Repentance is practical; repentance is a call to change, not just to ask for forgiveness but to live differently. It is not that their changing saves them, but it is the right response to the promise of salvation.
And (19-20) sets up a contrast. You either listen to John’s warnings and repent or you refuse to repent like Herod and you ignore or mute the warning.
The question for Theophilus and for us is am I prepared to repent, not to say sorry but to change my thinking and my living? Or like Herod will I mute the message?
3. God’s salvation comesJohn’s job is to warn, prepare, and get people ready. But his other role is to identify the Messiah, Jesus. (15) The people begin to wonder if John might be the Messiah, but John leaves no room for any doubt. He is just the messenger; he is the get ready guy. He tells them to look for one who:
a. is more powerful than he.
A Hebrew slave would consider it degrading to untie someone’s sandals.
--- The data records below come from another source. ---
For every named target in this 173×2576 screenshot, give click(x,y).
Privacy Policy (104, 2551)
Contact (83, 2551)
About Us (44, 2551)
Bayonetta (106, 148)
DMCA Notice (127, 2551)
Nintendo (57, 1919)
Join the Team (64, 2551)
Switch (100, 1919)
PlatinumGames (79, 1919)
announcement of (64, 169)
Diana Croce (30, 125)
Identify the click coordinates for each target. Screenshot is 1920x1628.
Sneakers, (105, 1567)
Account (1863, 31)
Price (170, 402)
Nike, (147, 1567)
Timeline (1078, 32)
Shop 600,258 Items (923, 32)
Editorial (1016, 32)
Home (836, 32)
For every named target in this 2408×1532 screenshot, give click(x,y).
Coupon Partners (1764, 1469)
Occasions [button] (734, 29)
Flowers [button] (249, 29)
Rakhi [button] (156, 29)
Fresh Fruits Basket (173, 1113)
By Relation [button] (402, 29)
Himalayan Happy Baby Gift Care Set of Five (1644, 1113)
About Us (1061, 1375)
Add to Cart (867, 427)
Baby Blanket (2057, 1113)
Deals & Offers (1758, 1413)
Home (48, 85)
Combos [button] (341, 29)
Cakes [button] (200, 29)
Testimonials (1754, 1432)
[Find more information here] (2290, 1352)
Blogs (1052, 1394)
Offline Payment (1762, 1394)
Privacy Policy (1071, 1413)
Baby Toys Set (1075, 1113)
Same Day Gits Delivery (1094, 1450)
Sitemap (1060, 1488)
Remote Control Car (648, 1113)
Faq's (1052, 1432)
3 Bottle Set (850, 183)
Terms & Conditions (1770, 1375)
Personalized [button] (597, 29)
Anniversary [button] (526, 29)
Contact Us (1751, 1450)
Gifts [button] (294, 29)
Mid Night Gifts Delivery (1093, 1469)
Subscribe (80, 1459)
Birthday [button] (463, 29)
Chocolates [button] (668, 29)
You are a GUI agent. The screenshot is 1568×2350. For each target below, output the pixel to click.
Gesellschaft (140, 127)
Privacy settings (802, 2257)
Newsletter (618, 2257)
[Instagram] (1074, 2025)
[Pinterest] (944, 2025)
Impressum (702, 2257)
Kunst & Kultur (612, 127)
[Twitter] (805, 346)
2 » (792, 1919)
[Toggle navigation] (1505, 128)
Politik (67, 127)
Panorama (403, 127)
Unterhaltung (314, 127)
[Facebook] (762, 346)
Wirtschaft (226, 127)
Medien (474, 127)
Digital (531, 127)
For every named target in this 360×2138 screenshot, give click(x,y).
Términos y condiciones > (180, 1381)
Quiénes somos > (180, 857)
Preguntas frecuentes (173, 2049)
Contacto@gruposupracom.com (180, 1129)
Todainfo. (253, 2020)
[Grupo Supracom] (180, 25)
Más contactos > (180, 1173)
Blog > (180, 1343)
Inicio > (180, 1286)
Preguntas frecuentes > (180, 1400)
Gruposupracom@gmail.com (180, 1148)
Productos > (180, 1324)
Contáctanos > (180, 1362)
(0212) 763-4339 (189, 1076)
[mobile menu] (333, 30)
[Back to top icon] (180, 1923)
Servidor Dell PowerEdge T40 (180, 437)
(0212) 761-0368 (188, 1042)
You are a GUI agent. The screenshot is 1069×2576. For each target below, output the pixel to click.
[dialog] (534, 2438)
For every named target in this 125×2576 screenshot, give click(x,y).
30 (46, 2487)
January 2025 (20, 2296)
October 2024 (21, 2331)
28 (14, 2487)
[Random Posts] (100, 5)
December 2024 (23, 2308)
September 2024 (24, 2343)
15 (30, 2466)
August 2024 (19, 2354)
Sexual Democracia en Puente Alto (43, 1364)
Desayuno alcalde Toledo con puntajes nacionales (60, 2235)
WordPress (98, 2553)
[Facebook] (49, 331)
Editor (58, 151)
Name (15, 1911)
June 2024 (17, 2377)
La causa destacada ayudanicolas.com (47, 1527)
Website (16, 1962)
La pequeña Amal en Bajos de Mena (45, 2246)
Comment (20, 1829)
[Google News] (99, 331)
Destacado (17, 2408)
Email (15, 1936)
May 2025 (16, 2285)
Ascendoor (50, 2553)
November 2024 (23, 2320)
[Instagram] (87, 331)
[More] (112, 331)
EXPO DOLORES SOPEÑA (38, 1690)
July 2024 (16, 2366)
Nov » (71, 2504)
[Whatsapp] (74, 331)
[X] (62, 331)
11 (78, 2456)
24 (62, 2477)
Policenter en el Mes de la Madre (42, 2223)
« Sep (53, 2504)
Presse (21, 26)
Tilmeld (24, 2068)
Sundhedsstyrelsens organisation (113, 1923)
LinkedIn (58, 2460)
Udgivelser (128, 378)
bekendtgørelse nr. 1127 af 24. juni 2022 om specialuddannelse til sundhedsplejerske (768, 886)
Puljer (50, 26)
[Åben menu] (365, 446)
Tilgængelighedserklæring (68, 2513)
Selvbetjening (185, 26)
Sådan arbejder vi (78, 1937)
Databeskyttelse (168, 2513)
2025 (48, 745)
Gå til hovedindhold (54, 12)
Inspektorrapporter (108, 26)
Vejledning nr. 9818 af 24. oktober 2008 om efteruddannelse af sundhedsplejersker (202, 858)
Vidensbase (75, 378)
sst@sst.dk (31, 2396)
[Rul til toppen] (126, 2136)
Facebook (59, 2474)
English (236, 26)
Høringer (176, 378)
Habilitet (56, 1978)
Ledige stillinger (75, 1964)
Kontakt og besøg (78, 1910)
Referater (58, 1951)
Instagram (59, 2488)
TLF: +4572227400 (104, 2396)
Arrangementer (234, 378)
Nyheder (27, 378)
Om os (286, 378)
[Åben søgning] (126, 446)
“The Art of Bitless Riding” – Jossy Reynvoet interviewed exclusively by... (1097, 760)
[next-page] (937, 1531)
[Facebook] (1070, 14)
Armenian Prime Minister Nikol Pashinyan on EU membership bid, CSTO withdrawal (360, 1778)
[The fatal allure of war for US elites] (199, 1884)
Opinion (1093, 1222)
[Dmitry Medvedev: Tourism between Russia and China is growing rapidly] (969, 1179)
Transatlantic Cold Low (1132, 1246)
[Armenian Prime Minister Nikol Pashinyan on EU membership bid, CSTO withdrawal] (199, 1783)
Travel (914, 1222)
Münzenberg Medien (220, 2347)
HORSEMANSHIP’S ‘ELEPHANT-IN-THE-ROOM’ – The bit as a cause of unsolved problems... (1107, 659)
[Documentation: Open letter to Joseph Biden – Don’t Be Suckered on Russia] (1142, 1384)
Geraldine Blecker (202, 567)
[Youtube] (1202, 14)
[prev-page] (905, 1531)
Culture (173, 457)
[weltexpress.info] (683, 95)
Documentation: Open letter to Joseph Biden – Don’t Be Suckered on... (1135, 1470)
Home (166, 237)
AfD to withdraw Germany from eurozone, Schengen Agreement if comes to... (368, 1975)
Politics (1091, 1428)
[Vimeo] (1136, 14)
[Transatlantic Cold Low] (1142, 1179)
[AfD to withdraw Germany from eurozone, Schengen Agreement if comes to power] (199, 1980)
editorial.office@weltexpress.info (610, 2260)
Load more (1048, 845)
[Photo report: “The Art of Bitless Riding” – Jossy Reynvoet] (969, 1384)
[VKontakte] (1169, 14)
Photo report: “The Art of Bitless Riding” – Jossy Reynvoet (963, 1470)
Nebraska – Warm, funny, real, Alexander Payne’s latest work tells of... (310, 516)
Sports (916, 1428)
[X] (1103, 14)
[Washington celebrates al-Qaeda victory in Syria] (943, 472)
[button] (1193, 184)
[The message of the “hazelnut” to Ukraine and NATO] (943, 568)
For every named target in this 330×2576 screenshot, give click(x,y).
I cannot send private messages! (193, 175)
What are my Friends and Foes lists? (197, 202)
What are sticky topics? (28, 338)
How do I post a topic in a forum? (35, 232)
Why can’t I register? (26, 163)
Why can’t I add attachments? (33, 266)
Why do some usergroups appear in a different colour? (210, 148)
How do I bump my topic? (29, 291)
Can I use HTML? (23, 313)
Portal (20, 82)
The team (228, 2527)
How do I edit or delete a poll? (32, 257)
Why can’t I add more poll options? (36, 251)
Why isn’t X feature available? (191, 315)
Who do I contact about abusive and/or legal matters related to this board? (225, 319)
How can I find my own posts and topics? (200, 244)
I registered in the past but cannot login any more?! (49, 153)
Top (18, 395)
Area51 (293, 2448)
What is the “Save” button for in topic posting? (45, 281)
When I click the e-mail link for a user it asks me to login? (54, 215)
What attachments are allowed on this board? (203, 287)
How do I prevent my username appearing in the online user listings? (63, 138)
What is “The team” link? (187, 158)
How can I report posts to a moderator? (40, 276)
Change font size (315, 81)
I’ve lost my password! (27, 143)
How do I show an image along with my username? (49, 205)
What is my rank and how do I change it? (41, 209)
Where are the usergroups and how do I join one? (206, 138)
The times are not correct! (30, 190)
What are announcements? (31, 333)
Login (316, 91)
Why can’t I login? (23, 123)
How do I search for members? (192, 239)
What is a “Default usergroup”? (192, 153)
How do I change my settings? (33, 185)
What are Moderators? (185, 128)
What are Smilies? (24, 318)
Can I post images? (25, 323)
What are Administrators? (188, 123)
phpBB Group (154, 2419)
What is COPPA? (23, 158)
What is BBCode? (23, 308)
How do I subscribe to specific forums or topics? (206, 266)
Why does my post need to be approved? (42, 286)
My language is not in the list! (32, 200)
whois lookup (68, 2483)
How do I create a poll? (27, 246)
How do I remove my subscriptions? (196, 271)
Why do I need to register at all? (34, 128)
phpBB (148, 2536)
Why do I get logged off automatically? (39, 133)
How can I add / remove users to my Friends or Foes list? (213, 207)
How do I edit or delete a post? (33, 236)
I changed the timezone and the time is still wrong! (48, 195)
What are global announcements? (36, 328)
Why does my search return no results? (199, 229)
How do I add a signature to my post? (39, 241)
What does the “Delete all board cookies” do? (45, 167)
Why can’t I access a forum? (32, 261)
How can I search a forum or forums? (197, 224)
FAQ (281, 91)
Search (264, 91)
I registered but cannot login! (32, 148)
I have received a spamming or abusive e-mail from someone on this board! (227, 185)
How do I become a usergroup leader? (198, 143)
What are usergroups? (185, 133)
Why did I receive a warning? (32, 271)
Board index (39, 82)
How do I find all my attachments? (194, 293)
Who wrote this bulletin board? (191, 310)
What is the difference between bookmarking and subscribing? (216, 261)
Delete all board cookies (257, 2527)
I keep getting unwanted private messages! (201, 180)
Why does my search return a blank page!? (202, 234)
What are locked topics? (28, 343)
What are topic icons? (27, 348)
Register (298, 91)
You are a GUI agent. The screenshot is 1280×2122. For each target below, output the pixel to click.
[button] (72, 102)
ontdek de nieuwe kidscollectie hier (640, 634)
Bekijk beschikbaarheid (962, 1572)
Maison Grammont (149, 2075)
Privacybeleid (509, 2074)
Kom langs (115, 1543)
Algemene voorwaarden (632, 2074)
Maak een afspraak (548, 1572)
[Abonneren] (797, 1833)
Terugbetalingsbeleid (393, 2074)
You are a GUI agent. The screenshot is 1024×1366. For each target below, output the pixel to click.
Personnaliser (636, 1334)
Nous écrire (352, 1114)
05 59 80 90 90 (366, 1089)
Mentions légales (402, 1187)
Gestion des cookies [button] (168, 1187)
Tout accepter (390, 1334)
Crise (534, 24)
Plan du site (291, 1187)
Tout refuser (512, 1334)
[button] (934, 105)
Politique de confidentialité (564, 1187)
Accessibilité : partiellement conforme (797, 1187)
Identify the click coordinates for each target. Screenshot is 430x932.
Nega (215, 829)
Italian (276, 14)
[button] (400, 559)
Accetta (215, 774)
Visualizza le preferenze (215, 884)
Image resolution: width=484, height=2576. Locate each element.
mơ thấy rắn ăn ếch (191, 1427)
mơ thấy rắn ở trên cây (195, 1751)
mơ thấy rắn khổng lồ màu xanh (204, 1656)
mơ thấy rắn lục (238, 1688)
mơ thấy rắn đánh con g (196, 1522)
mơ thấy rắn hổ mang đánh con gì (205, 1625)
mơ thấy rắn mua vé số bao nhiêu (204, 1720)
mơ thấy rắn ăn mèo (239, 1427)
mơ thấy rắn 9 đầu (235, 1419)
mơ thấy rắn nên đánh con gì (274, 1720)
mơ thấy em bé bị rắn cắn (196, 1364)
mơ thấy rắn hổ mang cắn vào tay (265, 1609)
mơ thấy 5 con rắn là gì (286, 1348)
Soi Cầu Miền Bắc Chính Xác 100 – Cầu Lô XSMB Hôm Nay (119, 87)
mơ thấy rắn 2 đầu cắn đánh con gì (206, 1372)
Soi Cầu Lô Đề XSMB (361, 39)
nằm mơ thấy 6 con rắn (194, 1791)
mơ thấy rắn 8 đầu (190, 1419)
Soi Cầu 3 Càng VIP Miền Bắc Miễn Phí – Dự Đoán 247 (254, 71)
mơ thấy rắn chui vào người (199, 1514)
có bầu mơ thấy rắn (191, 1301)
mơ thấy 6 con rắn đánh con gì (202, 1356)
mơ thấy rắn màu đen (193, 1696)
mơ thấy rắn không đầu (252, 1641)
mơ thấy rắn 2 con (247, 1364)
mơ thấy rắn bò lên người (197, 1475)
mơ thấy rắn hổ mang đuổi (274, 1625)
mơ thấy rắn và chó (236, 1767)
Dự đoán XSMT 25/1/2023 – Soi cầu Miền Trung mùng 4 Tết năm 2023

But John says I am not worthy to untie the Messiah’s sandals.
b. brings a better baptism
John’s baptism held out the hope, the promise of forgiveness the Messiah would bring, it called people to live looking for, longing for that era of forgiveness and relationship with God. The Messiah, Jesus, will actually bring that era of forgiveness with him and enable God’s Spirit to live in his people.
c. comes to judge
John baptised with water but Jesus baptism is with fire. Verses (17-18) explain what that means. Jesus comes to judge, to sort out and to divide. That is what the image of the wheat and the chaff is about; as the wheat is beaten with the winnowing fork the chaff, the bits you don’t want, fall to the floor. Jesus comes to separate to bring the fruitful, those who have repented, into the kingdom but to those who have not he will bring judgement.
Get ready John says salvation is coming, get ready because God is coming to end injustice and to judge. So what is the right response to John’s message? John’s call is to repent, to change your thinking and living, to live looking for God’s salvation, to look for Jesus. We live after Jesus coming, but John’s warning still stands, we can live in the reality of what John promises.
Peter takes up these themes on the day of Pentecost and he calls all people to recognise that Jesus is God’s Saviour and to repent and be baptised. Peter promises that if they do they will receive the Holy Spirit, or be baptised by the Holy Spirit who will enable them to live differently as they wait for Jesus to return to judge injustice.
Repentance is not saying sorry, it is acting differently; it is a radical reorientation of our thinking and actions. It means taking a different route. If you believe in Jesus, if you have repented of your rebellion against God then it must show. You will live expectantly and that means living differently. It means your work practices will be different as you serve God, it means your hold on things, money and possessions, is different as you use what God has given to love and serve others. How is your practical repentance?